Ahora que queremos cambiar esta dinámica, simplificamos el tema reduciéndolo a condenar a aquellos que utilizan el coche como causantes del desastre urbano, y no nos damos cuenta que el problema es más bien un problema de modelo urbanístico de asentamiento y de ordenación de los usos del territorio. El problema de la hipermovilidad no sólo es un problema de uso compulsivo del coche. No. Es más bien un problema del estilo de vida en el que hemos querido invertir. Ese estilo de vida que ha desarticulado las ciudades, los pueblos y los barrios. Ese estilo de vida que ha hecho deseable lo lejano y ha ido relativizando las distancias.
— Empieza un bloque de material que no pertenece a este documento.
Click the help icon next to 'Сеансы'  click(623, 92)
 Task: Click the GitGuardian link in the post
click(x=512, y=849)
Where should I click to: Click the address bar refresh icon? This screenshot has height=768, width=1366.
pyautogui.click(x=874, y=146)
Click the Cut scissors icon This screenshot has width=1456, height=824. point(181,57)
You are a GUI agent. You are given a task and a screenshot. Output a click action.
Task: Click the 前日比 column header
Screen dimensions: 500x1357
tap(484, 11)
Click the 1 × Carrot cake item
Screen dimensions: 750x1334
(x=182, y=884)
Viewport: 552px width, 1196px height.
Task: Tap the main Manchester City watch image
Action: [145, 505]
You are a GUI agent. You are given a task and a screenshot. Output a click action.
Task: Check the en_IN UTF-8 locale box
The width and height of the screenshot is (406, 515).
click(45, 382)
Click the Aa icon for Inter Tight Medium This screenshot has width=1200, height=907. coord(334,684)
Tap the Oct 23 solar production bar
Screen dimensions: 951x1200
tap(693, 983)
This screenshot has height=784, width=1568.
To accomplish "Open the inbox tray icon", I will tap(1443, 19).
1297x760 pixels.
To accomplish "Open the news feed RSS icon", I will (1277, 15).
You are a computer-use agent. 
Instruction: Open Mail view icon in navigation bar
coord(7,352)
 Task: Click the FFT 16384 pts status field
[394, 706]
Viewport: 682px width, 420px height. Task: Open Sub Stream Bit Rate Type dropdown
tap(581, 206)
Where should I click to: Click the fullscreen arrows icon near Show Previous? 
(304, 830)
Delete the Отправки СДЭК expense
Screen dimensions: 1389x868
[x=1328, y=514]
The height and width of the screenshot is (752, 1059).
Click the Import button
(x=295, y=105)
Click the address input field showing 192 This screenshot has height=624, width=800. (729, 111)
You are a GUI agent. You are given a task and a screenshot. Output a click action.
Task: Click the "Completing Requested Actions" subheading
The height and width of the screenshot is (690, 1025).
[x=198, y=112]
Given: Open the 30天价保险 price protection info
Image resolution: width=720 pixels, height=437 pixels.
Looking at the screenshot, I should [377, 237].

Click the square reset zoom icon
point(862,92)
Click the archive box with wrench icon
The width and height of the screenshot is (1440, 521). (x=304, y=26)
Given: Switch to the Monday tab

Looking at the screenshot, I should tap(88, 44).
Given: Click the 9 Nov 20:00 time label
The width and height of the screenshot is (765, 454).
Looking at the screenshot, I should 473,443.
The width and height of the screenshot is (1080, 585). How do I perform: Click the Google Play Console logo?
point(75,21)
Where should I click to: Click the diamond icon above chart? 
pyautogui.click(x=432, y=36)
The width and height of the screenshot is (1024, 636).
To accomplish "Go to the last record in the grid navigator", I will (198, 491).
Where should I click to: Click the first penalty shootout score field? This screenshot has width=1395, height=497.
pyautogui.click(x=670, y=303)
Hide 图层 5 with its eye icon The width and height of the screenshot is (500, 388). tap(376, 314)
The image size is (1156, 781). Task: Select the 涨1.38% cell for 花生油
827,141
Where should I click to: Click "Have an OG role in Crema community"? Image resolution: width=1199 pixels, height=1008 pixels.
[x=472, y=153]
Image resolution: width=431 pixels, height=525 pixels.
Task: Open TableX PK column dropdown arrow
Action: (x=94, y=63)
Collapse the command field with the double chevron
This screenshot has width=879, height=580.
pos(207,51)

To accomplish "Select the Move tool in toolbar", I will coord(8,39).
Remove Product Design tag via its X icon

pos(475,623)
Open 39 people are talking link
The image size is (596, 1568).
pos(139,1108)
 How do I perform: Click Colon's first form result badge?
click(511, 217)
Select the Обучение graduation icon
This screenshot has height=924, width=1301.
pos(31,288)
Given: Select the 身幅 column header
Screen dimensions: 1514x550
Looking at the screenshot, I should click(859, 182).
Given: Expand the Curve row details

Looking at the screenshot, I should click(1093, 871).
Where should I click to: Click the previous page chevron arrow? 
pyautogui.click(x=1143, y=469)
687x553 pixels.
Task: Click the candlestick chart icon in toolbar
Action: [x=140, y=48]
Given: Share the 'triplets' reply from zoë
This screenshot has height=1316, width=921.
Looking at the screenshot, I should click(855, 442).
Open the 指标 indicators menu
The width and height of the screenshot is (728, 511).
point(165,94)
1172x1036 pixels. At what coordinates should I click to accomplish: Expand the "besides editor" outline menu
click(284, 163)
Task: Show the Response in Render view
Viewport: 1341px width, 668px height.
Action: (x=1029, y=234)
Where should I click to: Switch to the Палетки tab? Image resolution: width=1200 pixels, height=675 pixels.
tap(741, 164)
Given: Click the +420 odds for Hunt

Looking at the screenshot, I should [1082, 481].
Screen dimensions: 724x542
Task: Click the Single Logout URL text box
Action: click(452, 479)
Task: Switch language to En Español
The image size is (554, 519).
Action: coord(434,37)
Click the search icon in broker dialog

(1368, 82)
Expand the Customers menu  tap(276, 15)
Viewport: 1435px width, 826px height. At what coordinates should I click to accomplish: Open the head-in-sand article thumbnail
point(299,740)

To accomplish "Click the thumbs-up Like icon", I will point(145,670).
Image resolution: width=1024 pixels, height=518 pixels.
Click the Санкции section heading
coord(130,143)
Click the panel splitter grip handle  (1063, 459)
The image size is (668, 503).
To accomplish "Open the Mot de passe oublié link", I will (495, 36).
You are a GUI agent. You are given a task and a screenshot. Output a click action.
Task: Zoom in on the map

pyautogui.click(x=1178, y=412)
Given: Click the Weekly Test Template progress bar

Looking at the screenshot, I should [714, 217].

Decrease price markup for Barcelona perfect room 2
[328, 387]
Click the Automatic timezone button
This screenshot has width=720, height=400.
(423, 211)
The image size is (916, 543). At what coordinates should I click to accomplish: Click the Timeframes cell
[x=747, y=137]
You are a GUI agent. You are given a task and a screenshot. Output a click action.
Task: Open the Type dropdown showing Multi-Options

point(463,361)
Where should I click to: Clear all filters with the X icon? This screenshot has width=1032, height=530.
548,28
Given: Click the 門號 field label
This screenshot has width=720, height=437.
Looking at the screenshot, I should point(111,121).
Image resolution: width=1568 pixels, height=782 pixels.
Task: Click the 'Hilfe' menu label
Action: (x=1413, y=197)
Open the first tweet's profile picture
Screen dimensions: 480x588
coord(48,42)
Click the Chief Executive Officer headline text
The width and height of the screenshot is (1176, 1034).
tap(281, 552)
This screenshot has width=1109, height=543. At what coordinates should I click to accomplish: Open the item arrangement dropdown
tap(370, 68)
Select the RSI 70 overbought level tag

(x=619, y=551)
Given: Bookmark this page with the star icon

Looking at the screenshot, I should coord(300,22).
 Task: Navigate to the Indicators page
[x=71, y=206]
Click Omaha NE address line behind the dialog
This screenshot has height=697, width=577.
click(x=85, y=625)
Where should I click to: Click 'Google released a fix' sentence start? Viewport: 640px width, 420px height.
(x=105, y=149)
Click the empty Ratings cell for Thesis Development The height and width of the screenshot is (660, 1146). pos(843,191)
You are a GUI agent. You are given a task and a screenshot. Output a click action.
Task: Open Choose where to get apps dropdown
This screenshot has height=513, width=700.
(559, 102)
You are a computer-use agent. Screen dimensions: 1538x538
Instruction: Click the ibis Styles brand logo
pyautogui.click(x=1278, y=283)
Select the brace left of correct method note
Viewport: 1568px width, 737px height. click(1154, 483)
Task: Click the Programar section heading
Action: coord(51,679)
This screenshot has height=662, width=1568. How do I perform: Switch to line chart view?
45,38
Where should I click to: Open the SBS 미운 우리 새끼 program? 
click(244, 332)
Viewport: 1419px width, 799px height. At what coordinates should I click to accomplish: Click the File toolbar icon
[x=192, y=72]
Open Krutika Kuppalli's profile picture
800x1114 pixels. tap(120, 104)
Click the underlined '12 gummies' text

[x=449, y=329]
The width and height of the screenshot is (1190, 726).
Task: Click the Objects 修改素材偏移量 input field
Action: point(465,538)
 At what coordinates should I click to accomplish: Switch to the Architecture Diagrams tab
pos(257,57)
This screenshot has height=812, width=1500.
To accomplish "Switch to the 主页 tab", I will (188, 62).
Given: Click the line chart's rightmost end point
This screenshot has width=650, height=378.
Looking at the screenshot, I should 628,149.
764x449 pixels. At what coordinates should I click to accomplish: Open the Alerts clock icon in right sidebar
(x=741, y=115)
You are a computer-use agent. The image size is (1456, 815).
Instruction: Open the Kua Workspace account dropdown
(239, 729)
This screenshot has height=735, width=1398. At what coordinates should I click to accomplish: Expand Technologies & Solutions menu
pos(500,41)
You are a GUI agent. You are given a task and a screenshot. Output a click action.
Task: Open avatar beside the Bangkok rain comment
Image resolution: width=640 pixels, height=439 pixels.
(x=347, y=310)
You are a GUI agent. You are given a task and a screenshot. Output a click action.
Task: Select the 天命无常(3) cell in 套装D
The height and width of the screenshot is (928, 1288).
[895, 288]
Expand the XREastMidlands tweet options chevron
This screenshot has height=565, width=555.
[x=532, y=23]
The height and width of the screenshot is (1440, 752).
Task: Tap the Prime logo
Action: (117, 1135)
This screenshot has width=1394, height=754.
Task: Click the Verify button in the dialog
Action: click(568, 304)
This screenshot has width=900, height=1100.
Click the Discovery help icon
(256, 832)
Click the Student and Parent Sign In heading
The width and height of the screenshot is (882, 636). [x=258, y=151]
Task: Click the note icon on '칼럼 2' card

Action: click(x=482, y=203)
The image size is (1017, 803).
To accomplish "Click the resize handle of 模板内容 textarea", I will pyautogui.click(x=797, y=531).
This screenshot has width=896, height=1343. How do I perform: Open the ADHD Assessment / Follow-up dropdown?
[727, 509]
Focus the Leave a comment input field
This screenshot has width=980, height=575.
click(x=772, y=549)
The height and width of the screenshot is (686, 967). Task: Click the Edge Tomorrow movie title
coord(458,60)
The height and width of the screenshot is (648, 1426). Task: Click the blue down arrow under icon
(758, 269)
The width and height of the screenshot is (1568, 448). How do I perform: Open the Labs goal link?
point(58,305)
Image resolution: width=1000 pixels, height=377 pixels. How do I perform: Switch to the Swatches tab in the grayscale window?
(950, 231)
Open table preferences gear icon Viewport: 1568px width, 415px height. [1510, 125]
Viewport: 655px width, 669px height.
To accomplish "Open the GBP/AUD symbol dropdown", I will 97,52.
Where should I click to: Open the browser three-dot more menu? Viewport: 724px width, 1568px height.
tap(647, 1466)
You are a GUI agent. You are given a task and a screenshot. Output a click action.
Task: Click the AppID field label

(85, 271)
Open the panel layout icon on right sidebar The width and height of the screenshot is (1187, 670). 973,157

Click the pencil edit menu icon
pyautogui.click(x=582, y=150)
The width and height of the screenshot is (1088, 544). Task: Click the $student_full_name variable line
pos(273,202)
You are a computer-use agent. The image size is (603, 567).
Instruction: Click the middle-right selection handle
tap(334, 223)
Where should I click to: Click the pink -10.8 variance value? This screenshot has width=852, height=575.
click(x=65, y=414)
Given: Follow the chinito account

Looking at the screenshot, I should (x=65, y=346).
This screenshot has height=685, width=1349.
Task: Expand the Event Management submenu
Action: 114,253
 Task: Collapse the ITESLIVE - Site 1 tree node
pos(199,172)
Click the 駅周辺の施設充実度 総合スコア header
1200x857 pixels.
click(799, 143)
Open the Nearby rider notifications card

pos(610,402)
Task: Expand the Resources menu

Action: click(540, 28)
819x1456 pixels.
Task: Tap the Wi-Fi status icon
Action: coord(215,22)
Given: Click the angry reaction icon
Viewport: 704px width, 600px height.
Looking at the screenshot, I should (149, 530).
Ese estilo de vida que ha ayudado a deslocalizar las actividades laborales, educativas y de ocio y ha creado atractivos centros distantes especializados.

Así pues, el coche nunca puede ser el enemigo, ni siquiera lo es el conductor, que muchas veces, la mayoría, es víctima de sus circunstancias, que responden a unos intereses que no ha creado él. Dicho esto, no podemos criminalizar el uso del coche si no cuestionamos antes el modelo urbano que hemos consentido en desarrollar y no empezamos a poner las medidas para proponer otro tipo de ciudad, otro tipo de vida. Y esto no se hace en 4 años, y me temo que tampoco en 14.